Wood was drawn aside into politics before he had time to finish his classical labours. His chief object in his eastern voyages was to read ‘the Iliad and Odyssey in the countries where Achilles fought, where Ulysses travelled, and where Homer sung.’ He communicated the rough sketch of his later work to Dawkins, who died very late in 1757 or early in 1758, but it was not finished for several years later Seven copies of it were printed in 1767 with the title ‘A Comparative View of the Antient and present State of the Troade. To which is prefixed an Essay on the Original Genius of Homer.’ But the impression in the Grenville Library contains only the essay on Homer. An enlarged and anonymous edition of this part came out in 1769 as ‘An Essay on the Original Genius of Homer,’ and the whole scheme was edited by Jacob Bryant in 1775 as ‘An Essay on the Original Genius and Writings of Homer, with a Comparative View of the Ancient and present State of the Troade.’ This contained views by Borra of ‘Ancient Troas’ and of ‘Ancient Ruins near Troy,’ and other engravings by Pars. It was pirated at Dublin in 1776, and reissued in 1824.
Wood's work was translated into French, German, Italian, and Spanish, the French version of 1777 being by Demeunier. Chevalier in his ‘Descriptions of the Plain of Troy,’ which was published with notes by Professor Andrew Dalzel in 1791, asserts that Wood was ‘quite bewildered in the Troad,’ and after an examination of Wood's map condemns his account as ‘converting the whole into a mass of confusion’ (pp. 56, 75-81). Gibbon, in a note to chapter xvii. of the ‘Decline and Fall,’ while borrowing a remark from Wood, censures him as ‘an author who in general seems to have disappointed the expectation of the public as a critic and still more as a traveller,’ but this is in marked contrast to his reference (in chap. li. note) to ‘the magnificent descriptions and drawings of Dawkins and Wood, who have transported into England the ruins of Palmyra and Baalbec’ The lengthened examination of the ‘Essay on Homer’ in Thomas Howes's ‘Critical Observations on Books’ (i. 1-79) sums up the inquiry with the remark that ‘he indulged too much to the suggestions of his own genius.’ But it interested Goethe in his younger days and developed his powers.
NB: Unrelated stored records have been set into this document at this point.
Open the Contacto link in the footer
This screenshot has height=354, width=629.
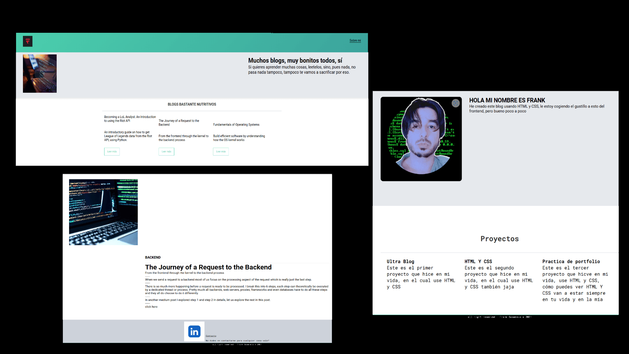(211, 336)
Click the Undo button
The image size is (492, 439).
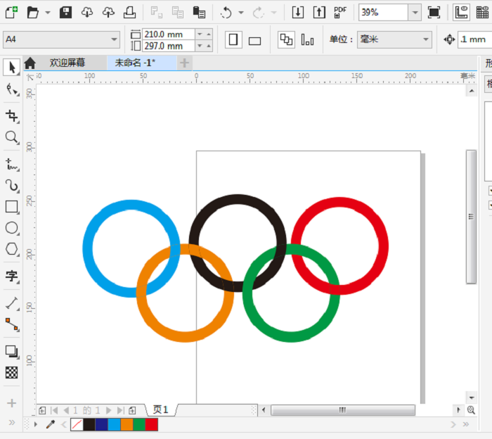226,13
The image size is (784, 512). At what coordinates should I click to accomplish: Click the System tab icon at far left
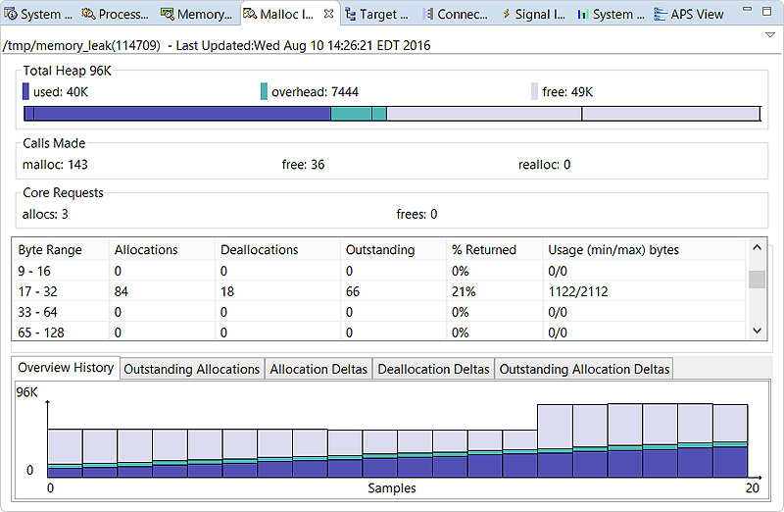11,15
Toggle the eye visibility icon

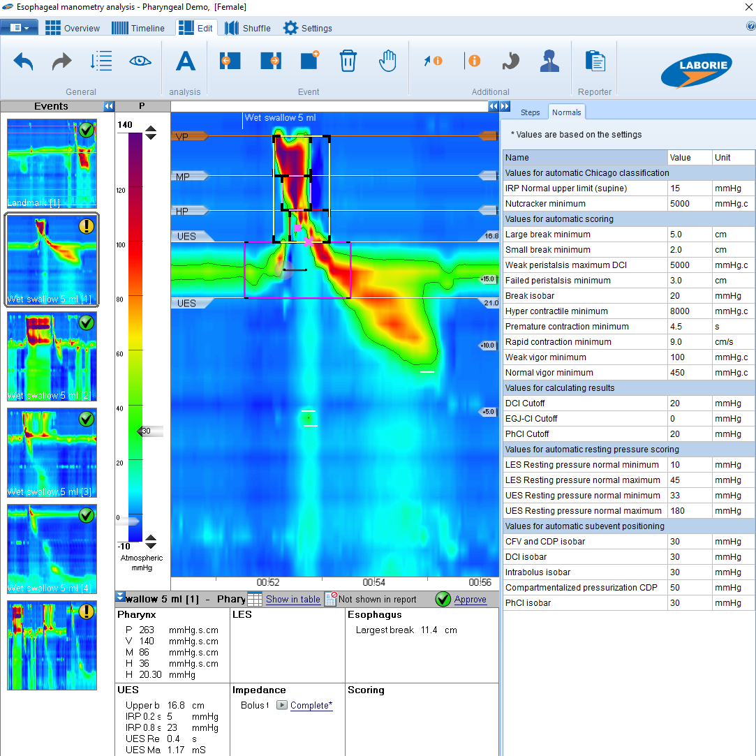(140, 61)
Letters from Wood are printed in Mr. Gillespie Smyth's ‘Sir R.M. Keith’ (i.69-70) and the ‘Mure Papers at Caldwell’ (Maitland Club, ii. pt. i. pp. 153-4,179). He left behind him several manuscripts not sufficiently arranged for publication. Several letters from him are among the Newcastle manuscripts at the British Museum and in Egerton MS. 2697.
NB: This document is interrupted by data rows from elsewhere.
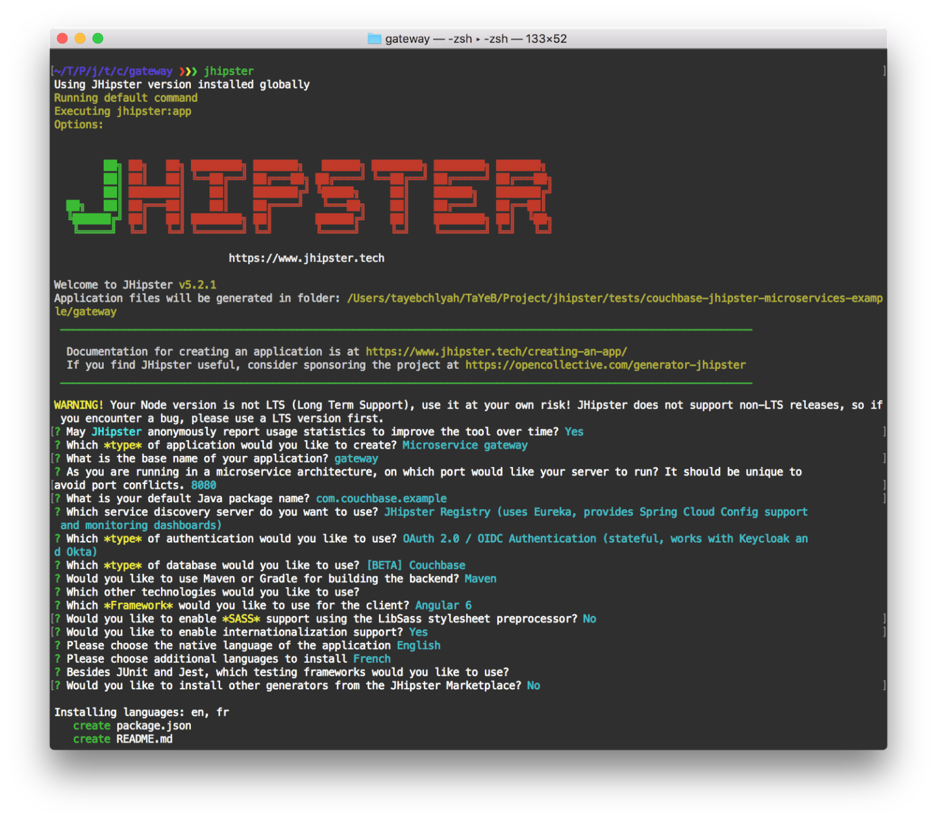Click the Angular 6 framework selection answer
The width and height of the screenshot is (937, 821).
pyautogui.click(x=443, y=605)
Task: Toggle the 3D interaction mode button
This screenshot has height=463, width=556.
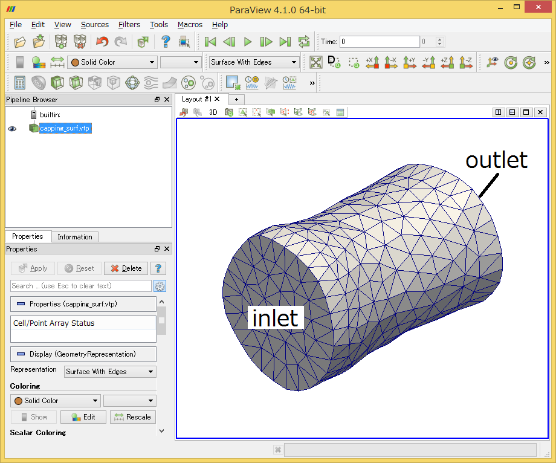Action: [x=213, y=112]
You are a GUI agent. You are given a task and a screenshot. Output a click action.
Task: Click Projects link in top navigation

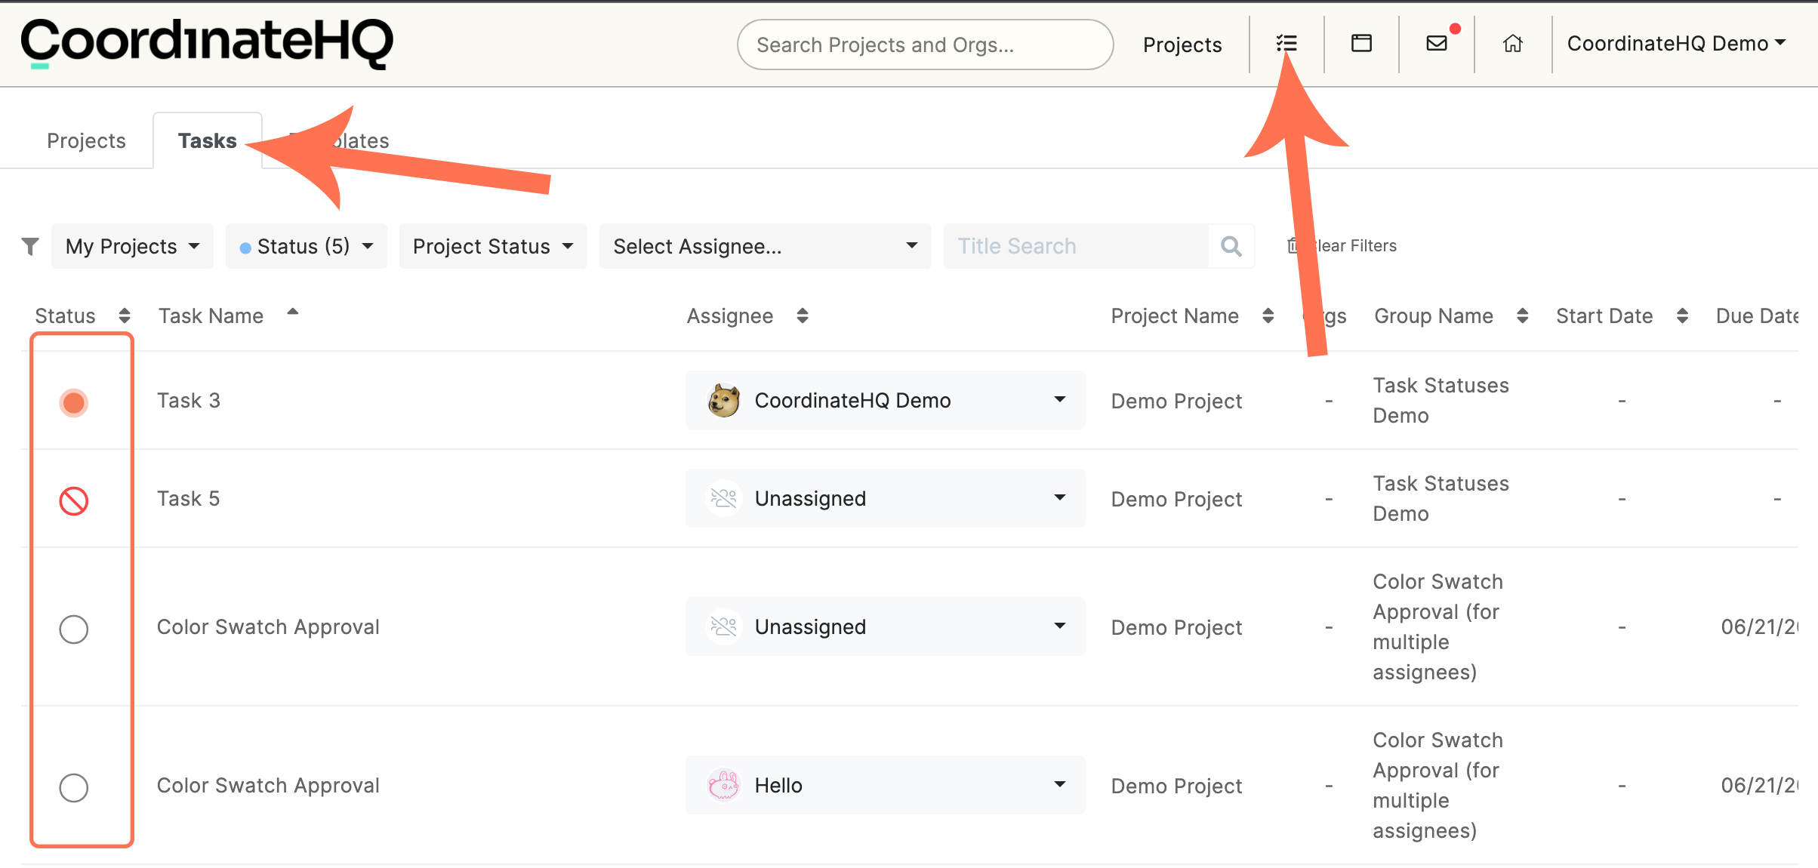point(1182,45)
[Gent. Mag. 1771, p. 426; Nichols's Lit. Anecdotes, iii. 81-6, 619, viii. 426-7, 614, ix. 144-5; Lysons's Environs, i. 420-1; Notes and Queries, 9th ser. ii. 137-8; Ballantyne's Lord Carteret, pp. 363-5; Hist. Notices of Dilettanti Soc. pp. 37-9, 120; Cast's Dilettanti Soc. pp. 60-110, 260; Chatham Corresp. i. 432; Grenville Papers, ii. 137, 262, iii. 94-5; Walpole's George III, ed. Barker, i. 219, 264, 288-9, iv. 157, 163, 229; Mure Papers at Caldwell, vol. ii. pt i. pp. 191, 239, vol. ii. pt. ii. p. 58.]